Dans sa décision du 11 juin 2026 (QPC n° 26-40.004), la troisième chambre de la Cour de cassation refuse de renvoyer au Conseil constitutionnel une question prioritaire de constitutionnalité portant sur les nouvelles règles de changement d’usage des logements destinés à la location en meublé de tourisme. Elle estime que ces dispositions ne méconnaissent ni le principe de non-rétroactivité de la loi ni la liberté d’entreprendre, dès lors qu’elles poursuivent un objectif d’intérêt général de lutte contre la pénurie de logements en zone tendue.

Décrets
  • Décret n° 2026-596 du 6 juillet 2026 modifiant les contrats types de location de logement à usage de résidence principale 

Ce décret modifie les contrats types de location afin d’intégrer de nouvelles mentions relatives aux clauses résolutoires, aux coordonnées des parties et, le cas échéant, à l’obligation de résidence principale de certains logements. Il adapte également les règles applicables au maintien des aides personnelles au logement en cas d’impayés. Les dispositions entrent en vigueur le 1er octobre 2026 pour les contrats conclus ou renouvelés à compter de cette date et, pour les mesures relatives aux aides au logement, le 1er janvier 2027.

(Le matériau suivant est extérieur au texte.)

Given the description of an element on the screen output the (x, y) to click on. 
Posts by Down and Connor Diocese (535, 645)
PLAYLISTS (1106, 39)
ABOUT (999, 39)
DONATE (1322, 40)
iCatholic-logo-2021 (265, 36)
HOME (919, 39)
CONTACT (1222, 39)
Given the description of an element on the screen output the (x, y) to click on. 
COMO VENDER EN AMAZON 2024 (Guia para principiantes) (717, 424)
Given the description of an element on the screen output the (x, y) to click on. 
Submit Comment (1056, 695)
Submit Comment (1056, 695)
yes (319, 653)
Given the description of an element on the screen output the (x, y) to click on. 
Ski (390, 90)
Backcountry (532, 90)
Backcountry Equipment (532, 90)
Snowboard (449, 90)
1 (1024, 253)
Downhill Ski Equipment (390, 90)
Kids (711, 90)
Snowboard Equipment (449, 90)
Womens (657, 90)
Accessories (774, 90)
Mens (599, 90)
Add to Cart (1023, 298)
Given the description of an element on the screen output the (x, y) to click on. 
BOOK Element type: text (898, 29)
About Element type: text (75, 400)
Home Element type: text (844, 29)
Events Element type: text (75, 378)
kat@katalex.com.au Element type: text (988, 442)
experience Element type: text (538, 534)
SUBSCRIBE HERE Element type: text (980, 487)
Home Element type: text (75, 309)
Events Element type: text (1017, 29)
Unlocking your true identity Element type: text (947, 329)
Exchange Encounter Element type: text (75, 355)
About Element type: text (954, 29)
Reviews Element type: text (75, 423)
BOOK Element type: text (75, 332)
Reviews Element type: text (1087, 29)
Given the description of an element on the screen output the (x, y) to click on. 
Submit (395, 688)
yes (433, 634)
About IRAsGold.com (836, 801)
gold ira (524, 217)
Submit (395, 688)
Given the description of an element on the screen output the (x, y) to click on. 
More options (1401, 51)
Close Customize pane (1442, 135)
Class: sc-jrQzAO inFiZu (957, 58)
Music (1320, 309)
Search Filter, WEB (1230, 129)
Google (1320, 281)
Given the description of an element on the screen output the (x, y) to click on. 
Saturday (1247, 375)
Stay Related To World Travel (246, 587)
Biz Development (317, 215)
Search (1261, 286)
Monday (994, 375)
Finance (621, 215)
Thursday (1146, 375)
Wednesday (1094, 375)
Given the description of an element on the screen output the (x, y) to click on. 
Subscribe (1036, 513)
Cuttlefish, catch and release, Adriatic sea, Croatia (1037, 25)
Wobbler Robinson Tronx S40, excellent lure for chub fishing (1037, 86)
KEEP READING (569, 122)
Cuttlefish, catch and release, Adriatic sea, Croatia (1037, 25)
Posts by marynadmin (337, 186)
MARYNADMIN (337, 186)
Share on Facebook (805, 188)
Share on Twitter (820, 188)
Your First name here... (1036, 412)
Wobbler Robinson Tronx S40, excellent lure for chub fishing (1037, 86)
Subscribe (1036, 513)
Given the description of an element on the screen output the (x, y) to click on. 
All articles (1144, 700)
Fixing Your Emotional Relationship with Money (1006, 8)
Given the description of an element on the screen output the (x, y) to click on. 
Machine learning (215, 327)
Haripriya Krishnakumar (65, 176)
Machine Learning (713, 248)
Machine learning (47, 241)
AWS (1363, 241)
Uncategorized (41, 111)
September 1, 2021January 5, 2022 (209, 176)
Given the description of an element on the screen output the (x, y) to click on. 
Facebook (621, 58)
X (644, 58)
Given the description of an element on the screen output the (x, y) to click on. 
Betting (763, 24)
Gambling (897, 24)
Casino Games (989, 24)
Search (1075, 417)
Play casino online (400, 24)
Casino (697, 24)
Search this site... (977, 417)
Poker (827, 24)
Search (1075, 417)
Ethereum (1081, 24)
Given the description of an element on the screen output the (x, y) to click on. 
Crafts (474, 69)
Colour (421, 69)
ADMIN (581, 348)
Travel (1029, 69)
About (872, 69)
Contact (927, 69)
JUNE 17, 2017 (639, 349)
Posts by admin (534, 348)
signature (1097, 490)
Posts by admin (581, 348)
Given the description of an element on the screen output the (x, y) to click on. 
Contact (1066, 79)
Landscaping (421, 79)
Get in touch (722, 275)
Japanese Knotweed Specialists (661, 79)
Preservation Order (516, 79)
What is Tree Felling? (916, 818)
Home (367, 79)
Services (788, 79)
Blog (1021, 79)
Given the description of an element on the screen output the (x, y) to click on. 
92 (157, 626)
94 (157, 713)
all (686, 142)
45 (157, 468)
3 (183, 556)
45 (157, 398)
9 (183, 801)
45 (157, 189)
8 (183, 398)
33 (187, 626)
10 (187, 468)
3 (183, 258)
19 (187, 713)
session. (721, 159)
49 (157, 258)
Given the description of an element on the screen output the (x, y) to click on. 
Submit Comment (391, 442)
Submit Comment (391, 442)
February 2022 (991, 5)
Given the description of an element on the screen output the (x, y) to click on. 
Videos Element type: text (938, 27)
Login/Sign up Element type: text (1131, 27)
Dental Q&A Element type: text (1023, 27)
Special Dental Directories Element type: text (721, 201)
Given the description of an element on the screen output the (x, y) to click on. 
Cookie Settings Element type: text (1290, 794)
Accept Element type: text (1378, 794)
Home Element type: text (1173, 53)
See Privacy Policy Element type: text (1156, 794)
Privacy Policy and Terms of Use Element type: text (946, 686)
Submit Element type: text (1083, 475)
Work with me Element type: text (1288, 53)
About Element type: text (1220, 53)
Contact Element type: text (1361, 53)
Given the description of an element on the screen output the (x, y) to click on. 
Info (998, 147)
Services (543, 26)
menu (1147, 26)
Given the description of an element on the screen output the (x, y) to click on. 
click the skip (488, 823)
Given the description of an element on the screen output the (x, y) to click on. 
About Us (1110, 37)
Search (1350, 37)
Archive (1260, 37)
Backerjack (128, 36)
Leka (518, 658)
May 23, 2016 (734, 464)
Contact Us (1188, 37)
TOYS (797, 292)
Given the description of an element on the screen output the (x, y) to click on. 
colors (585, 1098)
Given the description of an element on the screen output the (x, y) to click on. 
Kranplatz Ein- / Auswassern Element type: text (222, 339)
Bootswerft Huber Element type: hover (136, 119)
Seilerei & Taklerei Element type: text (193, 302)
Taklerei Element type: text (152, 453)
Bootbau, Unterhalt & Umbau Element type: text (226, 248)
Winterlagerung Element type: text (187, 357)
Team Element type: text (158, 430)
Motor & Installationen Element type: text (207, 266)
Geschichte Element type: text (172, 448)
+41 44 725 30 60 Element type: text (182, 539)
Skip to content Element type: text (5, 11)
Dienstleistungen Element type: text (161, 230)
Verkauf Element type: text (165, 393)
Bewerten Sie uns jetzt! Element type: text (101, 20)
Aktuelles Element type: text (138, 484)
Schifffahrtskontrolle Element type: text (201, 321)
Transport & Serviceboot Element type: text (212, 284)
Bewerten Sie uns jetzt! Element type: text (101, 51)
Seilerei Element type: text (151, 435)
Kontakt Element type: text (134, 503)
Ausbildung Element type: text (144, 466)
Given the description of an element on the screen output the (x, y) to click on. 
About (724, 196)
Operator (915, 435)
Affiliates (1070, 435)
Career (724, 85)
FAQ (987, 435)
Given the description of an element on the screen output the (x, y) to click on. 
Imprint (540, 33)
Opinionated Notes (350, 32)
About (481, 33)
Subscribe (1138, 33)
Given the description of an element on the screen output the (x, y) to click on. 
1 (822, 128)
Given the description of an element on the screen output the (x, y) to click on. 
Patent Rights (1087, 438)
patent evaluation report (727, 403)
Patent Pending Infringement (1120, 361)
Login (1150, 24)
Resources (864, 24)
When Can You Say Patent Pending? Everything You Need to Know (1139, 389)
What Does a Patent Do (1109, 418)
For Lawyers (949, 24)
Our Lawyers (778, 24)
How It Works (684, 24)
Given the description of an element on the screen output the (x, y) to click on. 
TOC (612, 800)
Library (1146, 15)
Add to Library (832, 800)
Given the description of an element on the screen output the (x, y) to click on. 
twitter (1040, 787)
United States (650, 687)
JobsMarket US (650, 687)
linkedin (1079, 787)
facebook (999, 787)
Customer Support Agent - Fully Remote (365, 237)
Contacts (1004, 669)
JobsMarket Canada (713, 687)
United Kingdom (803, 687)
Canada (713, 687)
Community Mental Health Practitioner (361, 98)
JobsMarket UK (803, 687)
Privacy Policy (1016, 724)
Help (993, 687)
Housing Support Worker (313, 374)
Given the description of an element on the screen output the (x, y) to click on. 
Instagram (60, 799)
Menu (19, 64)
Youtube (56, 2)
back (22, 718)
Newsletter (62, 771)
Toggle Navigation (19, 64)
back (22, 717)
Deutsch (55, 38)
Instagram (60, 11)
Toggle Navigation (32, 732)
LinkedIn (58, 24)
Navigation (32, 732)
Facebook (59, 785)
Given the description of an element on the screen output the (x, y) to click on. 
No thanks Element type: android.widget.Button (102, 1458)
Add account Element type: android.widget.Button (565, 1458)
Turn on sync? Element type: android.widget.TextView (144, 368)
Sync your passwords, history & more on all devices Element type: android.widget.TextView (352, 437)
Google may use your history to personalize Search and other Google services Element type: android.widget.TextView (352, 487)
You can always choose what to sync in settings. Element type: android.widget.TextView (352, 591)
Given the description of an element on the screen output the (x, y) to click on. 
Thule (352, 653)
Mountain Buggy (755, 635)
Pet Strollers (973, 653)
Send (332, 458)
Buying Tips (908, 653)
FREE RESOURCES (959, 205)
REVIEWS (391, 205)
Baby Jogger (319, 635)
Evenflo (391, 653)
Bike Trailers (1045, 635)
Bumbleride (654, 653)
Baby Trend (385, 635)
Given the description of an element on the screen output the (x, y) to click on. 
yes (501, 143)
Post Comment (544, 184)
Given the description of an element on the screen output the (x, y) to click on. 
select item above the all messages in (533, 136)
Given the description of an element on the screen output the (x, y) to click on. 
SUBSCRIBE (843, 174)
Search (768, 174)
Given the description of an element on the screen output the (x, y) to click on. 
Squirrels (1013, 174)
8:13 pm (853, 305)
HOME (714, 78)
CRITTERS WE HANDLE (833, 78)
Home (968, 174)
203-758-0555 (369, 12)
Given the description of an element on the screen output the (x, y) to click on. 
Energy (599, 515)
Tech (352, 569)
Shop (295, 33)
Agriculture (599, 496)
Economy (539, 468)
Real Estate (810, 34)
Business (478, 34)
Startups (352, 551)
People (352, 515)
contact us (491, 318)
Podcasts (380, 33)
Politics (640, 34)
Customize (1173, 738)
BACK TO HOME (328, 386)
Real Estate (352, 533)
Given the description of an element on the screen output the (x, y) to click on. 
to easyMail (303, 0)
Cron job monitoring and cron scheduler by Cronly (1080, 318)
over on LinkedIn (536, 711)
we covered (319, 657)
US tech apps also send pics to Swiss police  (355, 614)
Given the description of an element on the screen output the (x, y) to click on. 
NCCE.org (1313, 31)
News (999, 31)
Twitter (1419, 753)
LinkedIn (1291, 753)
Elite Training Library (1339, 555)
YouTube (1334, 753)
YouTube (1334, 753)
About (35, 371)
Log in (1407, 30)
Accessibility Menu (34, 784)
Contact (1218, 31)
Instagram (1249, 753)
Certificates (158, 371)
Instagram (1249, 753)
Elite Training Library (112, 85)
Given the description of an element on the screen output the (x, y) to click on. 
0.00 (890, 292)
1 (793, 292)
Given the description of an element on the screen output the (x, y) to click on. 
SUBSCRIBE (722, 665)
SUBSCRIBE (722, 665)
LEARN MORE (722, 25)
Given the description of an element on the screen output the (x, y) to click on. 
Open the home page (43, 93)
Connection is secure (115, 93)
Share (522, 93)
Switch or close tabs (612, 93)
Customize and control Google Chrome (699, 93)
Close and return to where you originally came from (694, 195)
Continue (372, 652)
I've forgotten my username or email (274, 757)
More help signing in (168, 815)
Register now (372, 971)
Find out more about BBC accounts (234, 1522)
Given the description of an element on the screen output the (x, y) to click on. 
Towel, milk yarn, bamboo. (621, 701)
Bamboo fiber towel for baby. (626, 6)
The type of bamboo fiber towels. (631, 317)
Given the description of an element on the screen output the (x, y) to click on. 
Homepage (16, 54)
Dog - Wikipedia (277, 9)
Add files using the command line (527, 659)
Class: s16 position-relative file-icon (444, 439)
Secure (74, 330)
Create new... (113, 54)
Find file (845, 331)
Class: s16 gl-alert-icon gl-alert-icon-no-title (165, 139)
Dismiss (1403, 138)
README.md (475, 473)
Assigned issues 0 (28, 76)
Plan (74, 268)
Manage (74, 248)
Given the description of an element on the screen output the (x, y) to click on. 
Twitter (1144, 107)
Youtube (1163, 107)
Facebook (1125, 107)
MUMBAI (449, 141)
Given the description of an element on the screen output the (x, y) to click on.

  • Décret n° 2026-644 du 20 juillet 2026 relatif à l’évolution de certains loyers dans le cadre d’une nouvelle location ou d’un renouvellement de bail 

Ce décret reconduit, du 1er août 2026 au 31 juillet 2027, le dispositif d’encadrement de l’évolution des loyers applicable dans les zones tendues lors d’une nouvelle location ou d’un renouvellement de bail, conformément à l’article 18 de la loi du 6 juillet 1989.

Veille
  • Publication de l’IRL du deuxième trimestre 2026 

L’Insee a publié l’indice de référence des loyers du deuxième trimestre. Il s’établit à 148,37, soit une augmentation de 1,15 % sur un an. L’indice spécifique est fixé à 146,94 dans les collectivités ultramarines concernées et à 146,22 en Corse.

  • Logements vacants : la Ville de Paris adopte une surtaxe pour remettre 20 000 biens sur le marché

Afin d’inciter les propriétaires de logements vacants à remettre leur bien sur le marché locatif, le Conseil de Paris a adopté le projet d’application d’une surtaxe sur ce type de logements.